Während die senatorischen Stellen für Soziales und Gesundheit sich in Schweigen hüllen, bekommt Herr van der Upwich „Redeverbot“; nur von wem, frage ich mich.

So ist die Ampel zur Zeit ausschließlich auf „Gelb“ geschaltet. Und sie schaltet mit Hilfe der Polizei — frei — im Ostertor. Das Viertel gleicht einem militärischen Sperrbezirk mit massivem Polizeiaufgebot, Hundestaffeln und Razzien. 160 Junkies wurden binnen 3 Tagen abgegriffen, zur Wache transportiert, durchsucht, Spritzbestecke beschlagnahmt, Viertelverbote erteilt; und wieder auf freien Fuß gesetzt, ohne daß der restliche Senat auch nur eine Verlautbarung von sich gab.

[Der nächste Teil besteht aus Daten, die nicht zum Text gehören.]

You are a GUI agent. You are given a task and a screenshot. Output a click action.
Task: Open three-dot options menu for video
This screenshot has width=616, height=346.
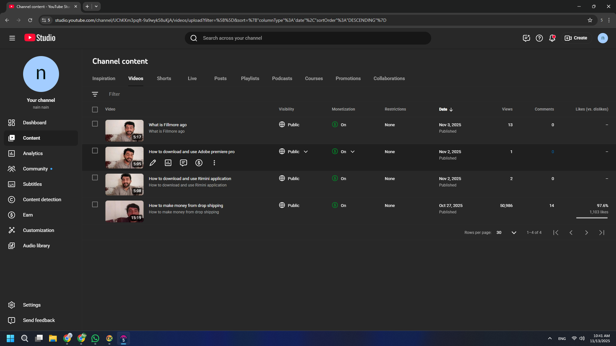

Die MitarbeiterInnen der Kommunalen Drogenpolitik sind seit der Polizeieinsätze ebenfalls im Einsatz und können bestätigen, was täglich zwischen 10.00 Uhr morgens und 18.00 Uhr abends im Ostertor abläuft. Wie eine Litanei tibetischer Gebetsmühlen predigen sie von Dezentralisierung, Wohnraum für obdachlose Junkies, mehr Entgiftungsbetten und Therapieplätze, ohne daß ihre Forderungen Gehör finden.

Deshalb frage ich nachdrücklich: wollen die SenatorInnen für Soziales und Gesundheit nicht endlich Stellung beziehen, oder können / dürfen sie nicht? Auch sie sollten wissen, daß mit einer solchen Polizeigewalt soziale Probleme nicht aus der Welt geschaffen werden können. Schon gar nicht dient dieses Uniformaufgebot dazu, ViertelanwohnerInnen ein Gefühl von scheinbarer Sicherheit vorzugaukeln, eher das Gegenteil ist der Fall. Ich gebe mich auch nicht damit zufrieden, was als vereinzelte Stellungnahmen der Grünen in der Presse nachzulesen ist, sondern verlange konkrete Vorschläge, Konzepte und Gespräche mit allen beteiligten Parteien.

Deshalb begrüße ich das Verhalten der Drogenarbeiter der Weberstraße, daß sie weiter am Ostertor präsent sein und dafür sorgen werden, daß die Betroffenen wenigstens eine Stimme haben, die gehört wird.